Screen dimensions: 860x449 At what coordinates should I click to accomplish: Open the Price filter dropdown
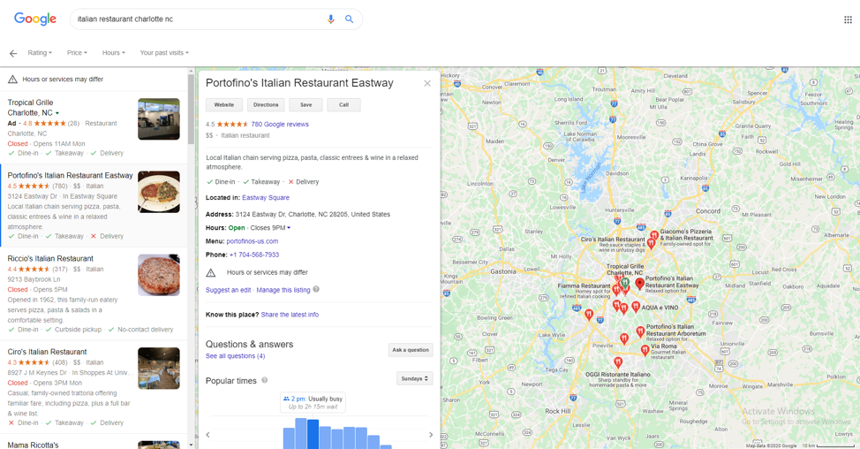pyautogui.click(x=77, y=53)
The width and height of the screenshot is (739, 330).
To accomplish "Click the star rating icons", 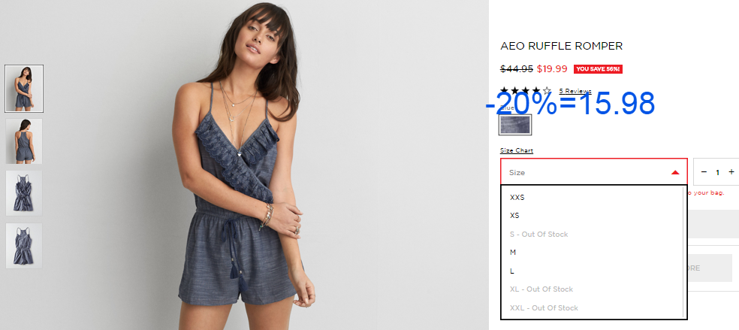I will pos(526,90).
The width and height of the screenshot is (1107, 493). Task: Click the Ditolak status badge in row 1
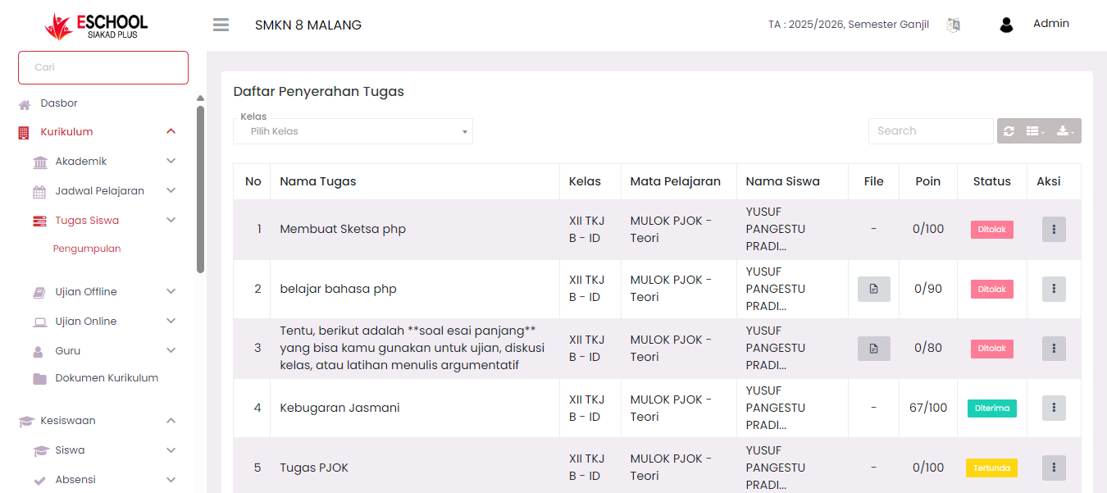pyautogui.click(x=991, y=230)
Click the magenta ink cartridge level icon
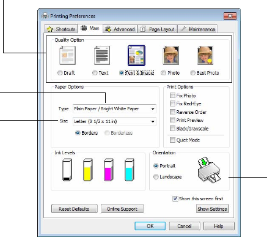The image size is (267, 237). coord(109,170)
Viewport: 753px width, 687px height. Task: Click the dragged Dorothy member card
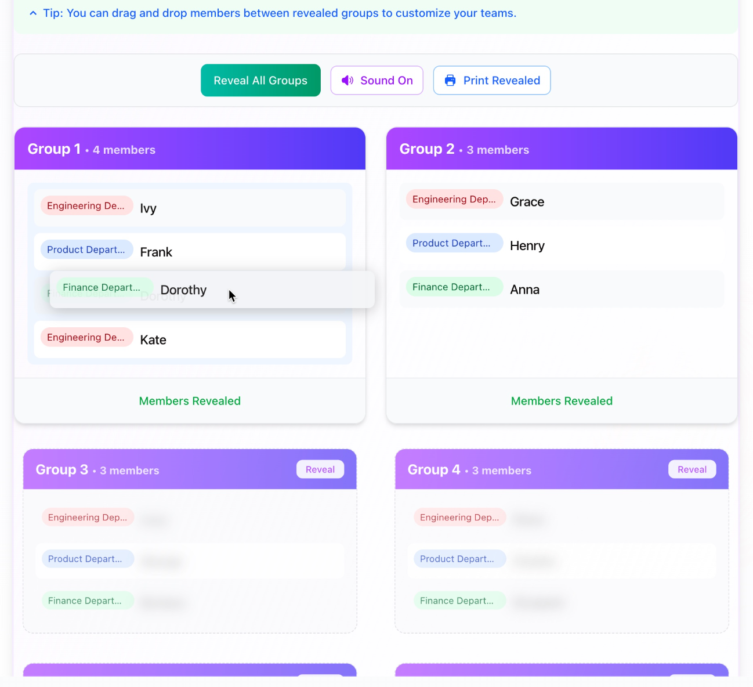(x=212, y=290)
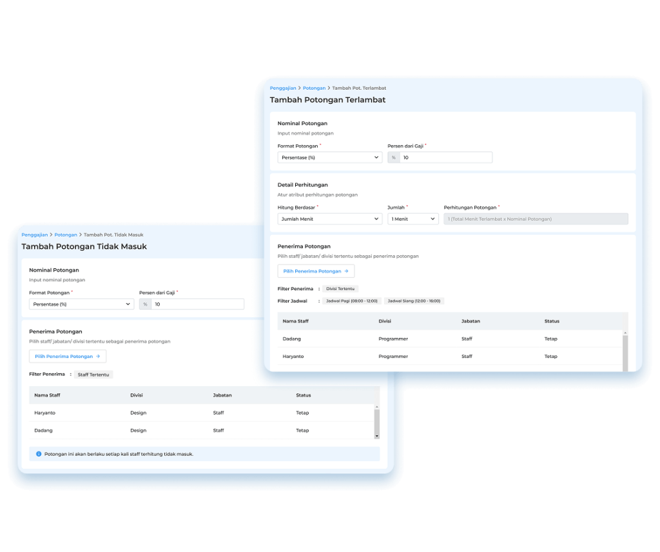The height and width of the screenshot is (552, 660).
Task: Open Format Potongan dropdown in Tidak Masuk form
Action: 81,304
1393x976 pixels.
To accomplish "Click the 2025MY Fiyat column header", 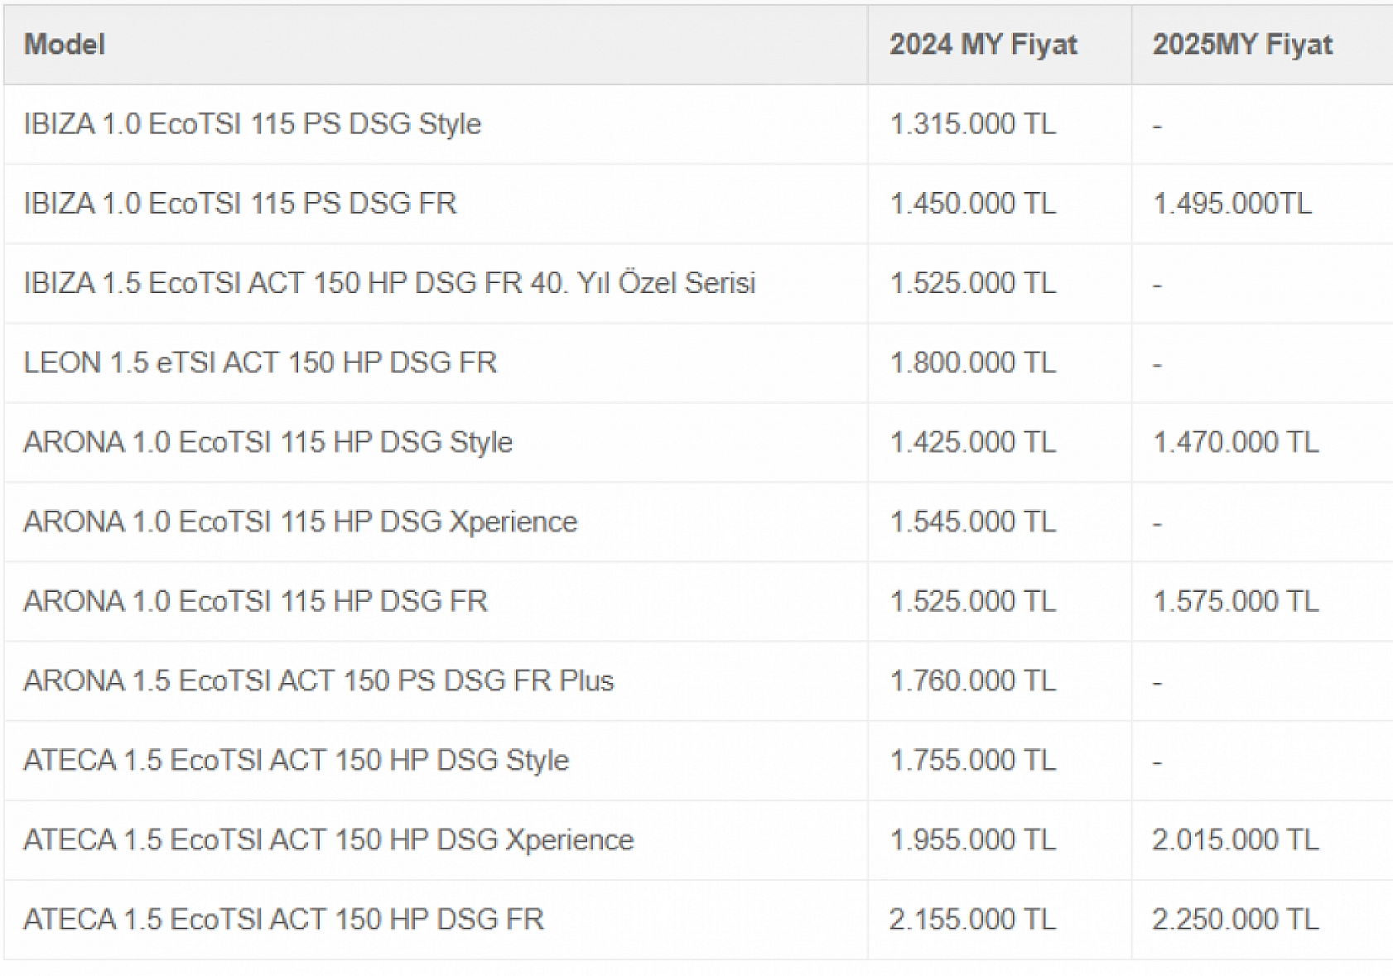I will click(x=1242, y=44).
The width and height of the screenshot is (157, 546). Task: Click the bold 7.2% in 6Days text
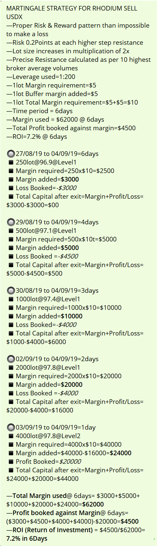(x=27, y=538)
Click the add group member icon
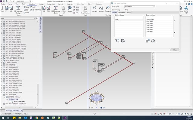Image resolution: width=193 pixels, height=120 pixels. click(147, 41)
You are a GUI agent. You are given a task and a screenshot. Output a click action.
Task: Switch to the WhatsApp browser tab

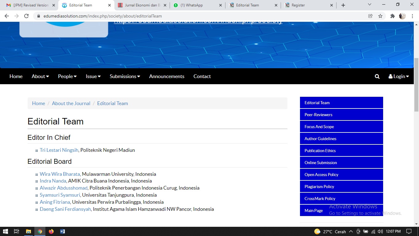click(192, 5)
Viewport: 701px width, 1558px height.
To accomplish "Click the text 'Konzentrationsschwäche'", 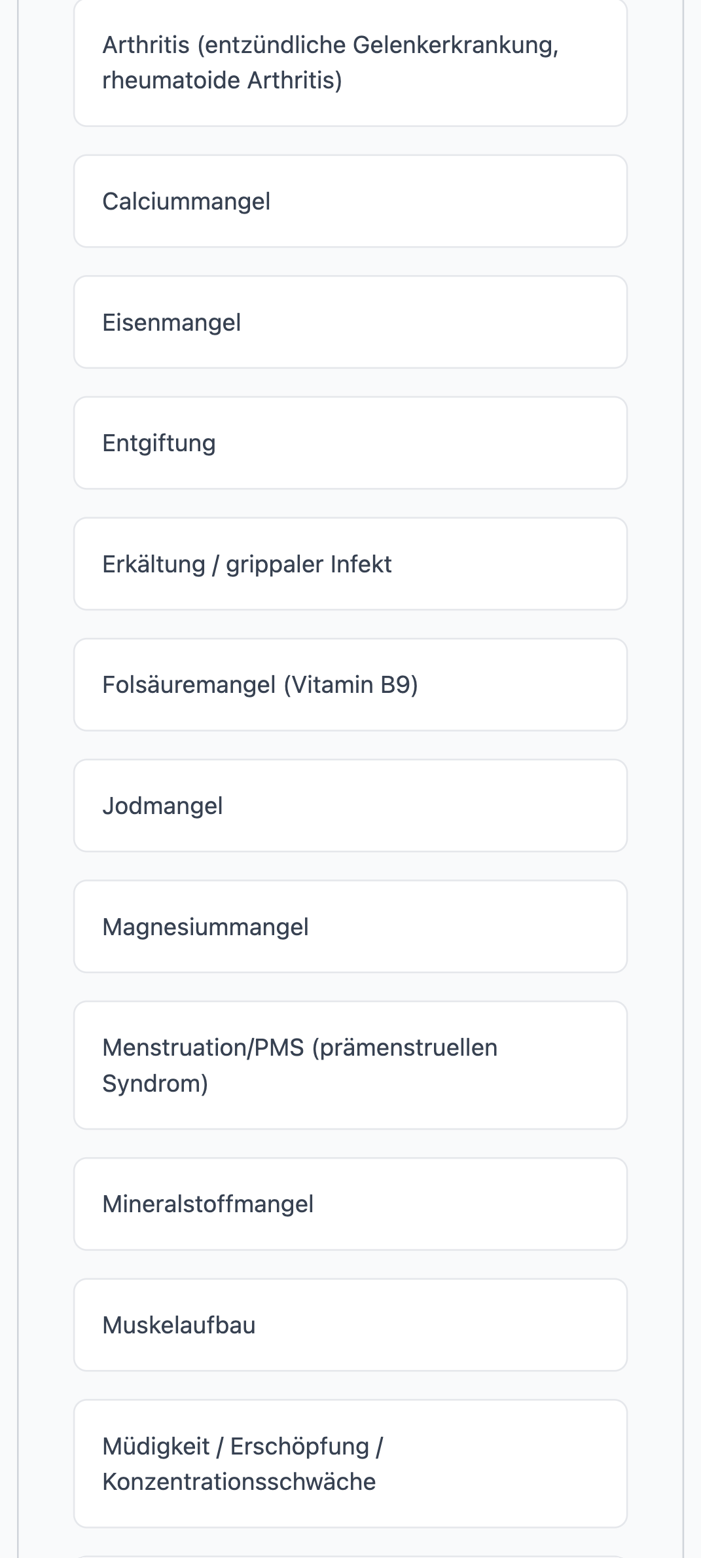I will 239,1481.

########

Brief →
Beginning at the line above that contains "Viewport: 753px width, 687px" and going on through the line that contains "1393x976 pixels.", please copy every line exactly, leaving the pictures out and adding nothing.

Exercise answer →
Viewport: 753px width, 687px height. Task: Click the dragged Dorothy member card
(x=212, y=290)
The height and width of the screenshot is (552, 660).
Task: Open Format Potongan dropdown in Tidak Masuk form
Action: 81,304
1393x976 pixels.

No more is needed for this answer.